Quelle est la situation humanitaire des déplacés?

Les gens n’ont pas reçu d’assistance alimentaire depuis le mois de janvier. Nous avons fait une évaluation nutritionnelle et allons commencer un programme de prise en charge des enfants malnutris. La situation n’est pas encore catastrophique, mais nous avons tout de même identifié une vingtaine d’enfants malnutris en une semaine. Si rien n’est fait, la situation risque de se dégrader rapidement. La région connaît habituellement un pic de malnutrition en cette période de saison sèche, ainsi que de nombreux cas d’infections respiratoires.

Quelles ont été les principales activités de MSF depuis janvier ?

Depuis notre arrivée, nous avons pris en charge 72 patients dans la salle d’urgence de l’hôpital. Une quarantaine d’entre eux étaient victimes d’un accident de camion alors qu’ils fuyaient vers le Cameroun. Ils ont été pris en charge à Bouar avant d’être escortés vers Garoua-Boulaï il y a quelques jours, où des équipes de MSF les ont récupérés pour continuer la prise en charge de l’autre côté de la frontière.
Les patients que nous recevons actuellement à l’hôpital de Bouar sont des personnes qui ont été blessées il y a plusieurs mois. Par exemple, nous avons récemment reçu un patients avec de multiples fractures du fémur qui dataient d’il y a plusieurs mois. Il s’était caché en brousse à cause de l’insécurité. Certains commencent à sortir car la situation est un peu plus calme qu’au cours des mois précédents.

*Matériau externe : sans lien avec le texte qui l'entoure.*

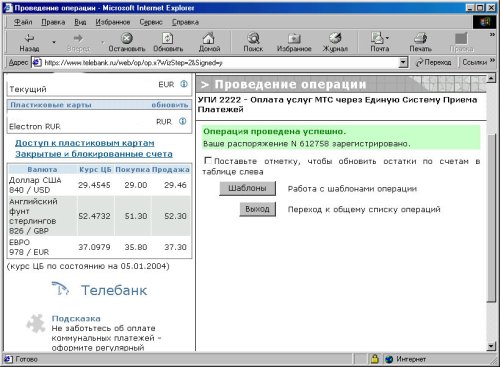Open Журнал history toolbar icon
This screenshot has height=367, width=500.
[x=335, y=38]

La population a-t-elle accès aux soins ?

L’accès aux soins est difficile, en particulier pour la minorité musulmane qui a peur de sortir de son quartier pour se rendre à l’hôpital à cause de l’insécurité dans la ville et de la présence d’hommes armés sur la route. Un centre de santé a été mis en place au niveau du site Haoussa pour fournir des soins de santé primaire. Mais les blessés par balle ou à l’arme blanche n’ont pas d’autre choix que de se rendre à l’hôpital, situé à un kilomètre du site. Ils prennent des risques important sur la route pour obtenir des soins.
A l’extérieur de la ville, plusieurs chefs de centres de santé rapportent le pillage de leur structure. Certains ont été menacés à plusieurs reprises par des groupes armés depuis mars 2013. L’hôpital de Bouar a lui-même été victime de l’incursion de milices armées le 31 janvier dernier, obligeant les équipes à interrompre leurs activités pendant deux jours. A Bohong, à 70 km de Bouar, le centre de santé a subi plusieurs attaques, la dernière en décembre, le contraignant à fermer ses portes malgré les besoins de la communauté. Dès que la situation sécuritaire le permettra, nous organiserons des cliniques mobiles dans la périphérie de Bouar.
MSF travaille en République centrafricaine depuis 1997. Actuellement MSF gère 8 projets réguliers à Batangafo, Boguila, Carnot, Kabo, Ndélé, Paoua, Bria et Zémio; et 7 projets d'urgence à Bangui, Bouar, Bangassou, Bozoum, Bossangoa, Yaloke et Berberati. MSF compte plus de 240 travailleurs internationaux et 2 000 collaborateurs locaux dans le pays. Au Cameroun, au Tchad, en République démocratique du Congo et au Congo-Brazzaville, d'autres équipes MSF viennent en aide aux réfugiés centrafricains.